• _Exercise objective_:
Reproduce only what runs from the line containing "You are a computer-use agent. Viewport: 460px" to the line containing "You are a GUI" in the records below, inclusive. Keep it exact, and keep the pictures out.

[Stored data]
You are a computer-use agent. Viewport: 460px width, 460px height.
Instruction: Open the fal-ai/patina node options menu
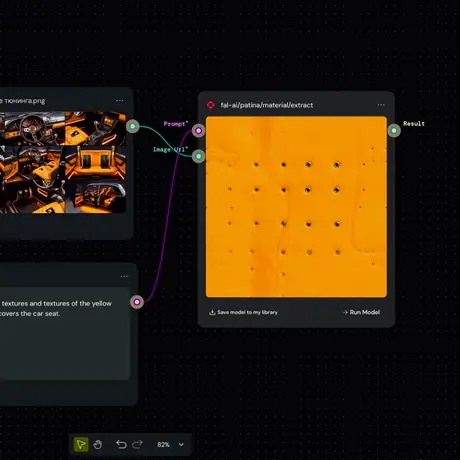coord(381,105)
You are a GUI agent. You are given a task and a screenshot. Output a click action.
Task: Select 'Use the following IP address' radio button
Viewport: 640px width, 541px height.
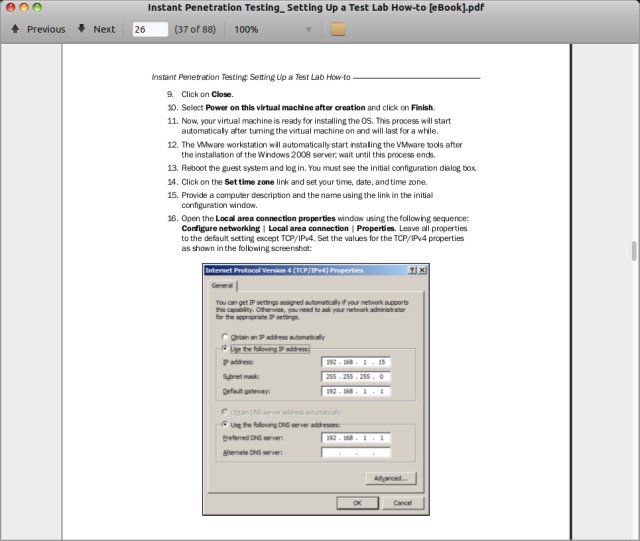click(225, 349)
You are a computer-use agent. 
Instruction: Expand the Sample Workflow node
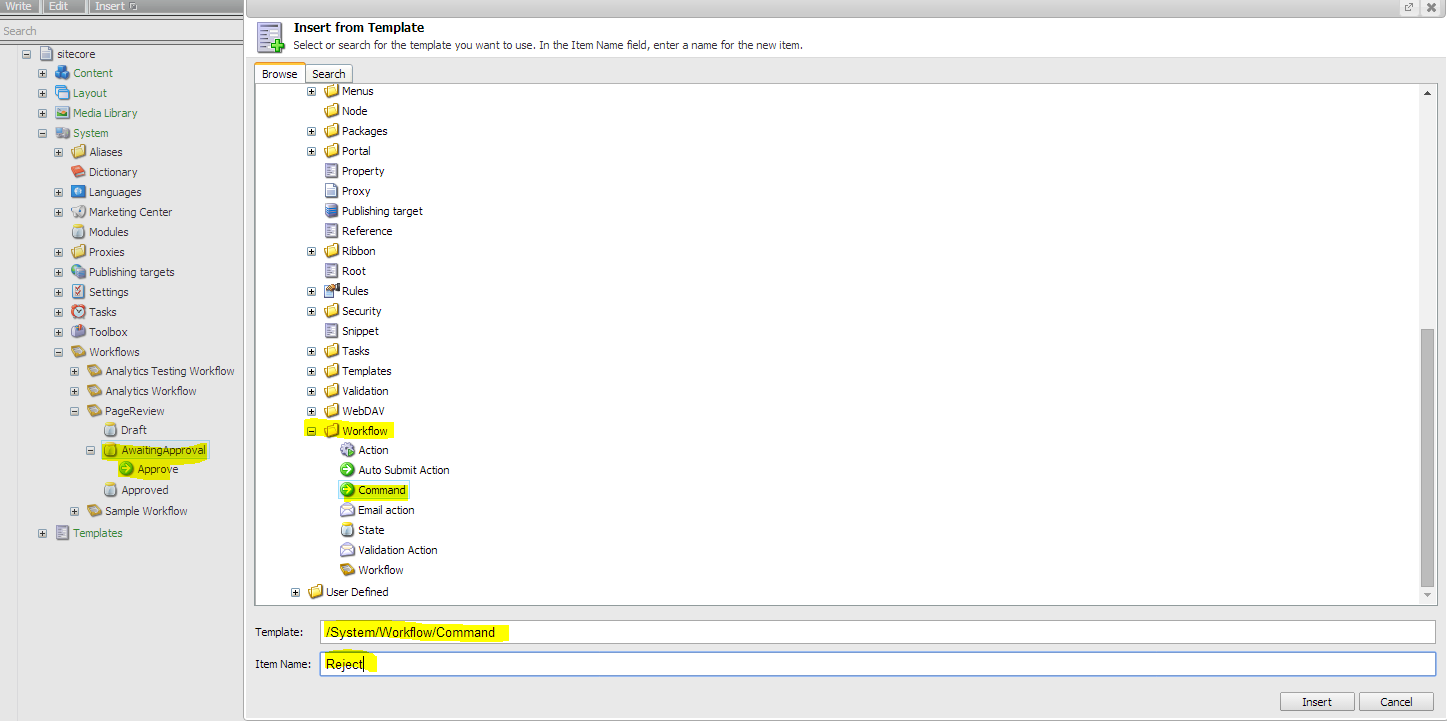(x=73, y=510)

--

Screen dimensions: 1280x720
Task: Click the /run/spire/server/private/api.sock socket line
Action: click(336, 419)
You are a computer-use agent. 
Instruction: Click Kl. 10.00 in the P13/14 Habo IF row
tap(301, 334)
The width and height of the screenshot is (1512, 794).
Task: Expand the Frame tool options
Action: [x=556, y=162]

--

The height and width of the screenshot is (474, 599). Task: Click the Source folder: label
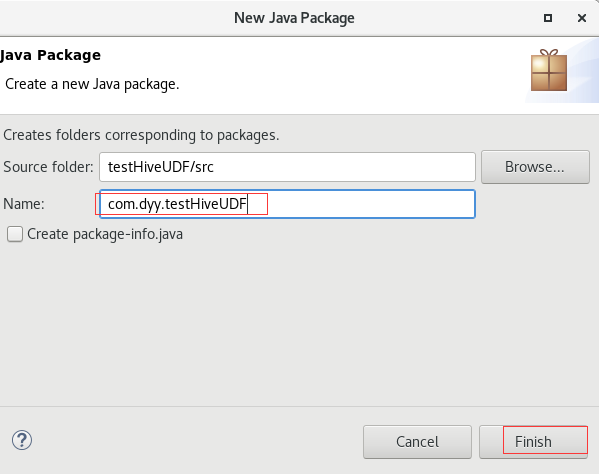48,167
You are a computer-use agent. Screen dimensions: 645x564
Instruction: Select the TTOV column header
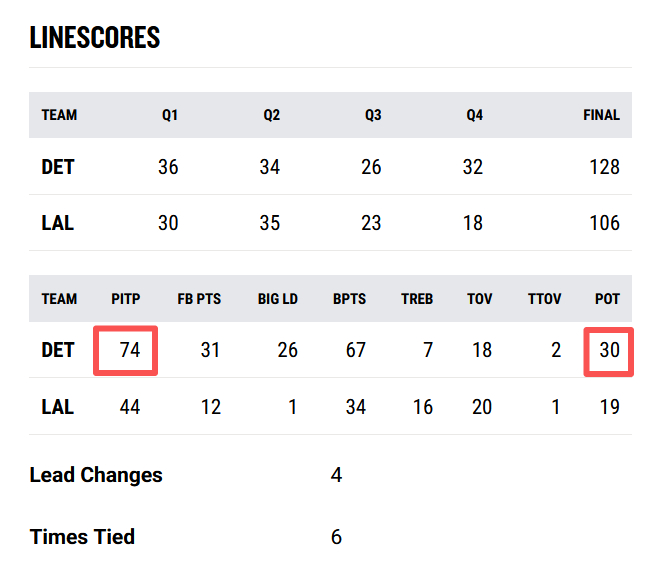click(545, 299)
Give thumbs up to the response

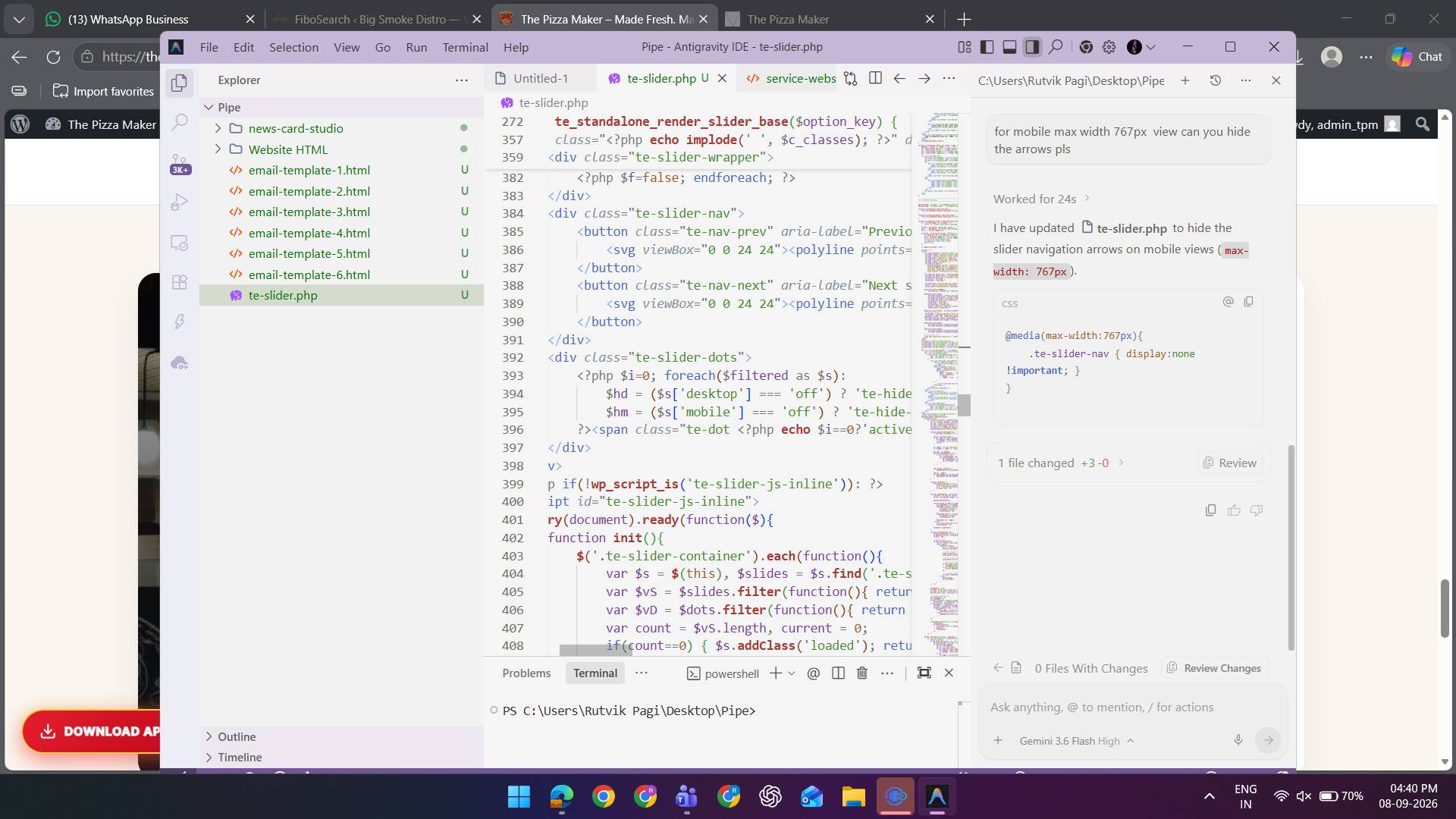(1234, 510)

• _Task solution_:
You are a computer-use agent. Viewport: 460px width, 460px height.
Instruction: Open the fal-ai/patina node options menu
coord(381,105)
You are a GUI agent. You are given a task and a screenshot. Output a click action.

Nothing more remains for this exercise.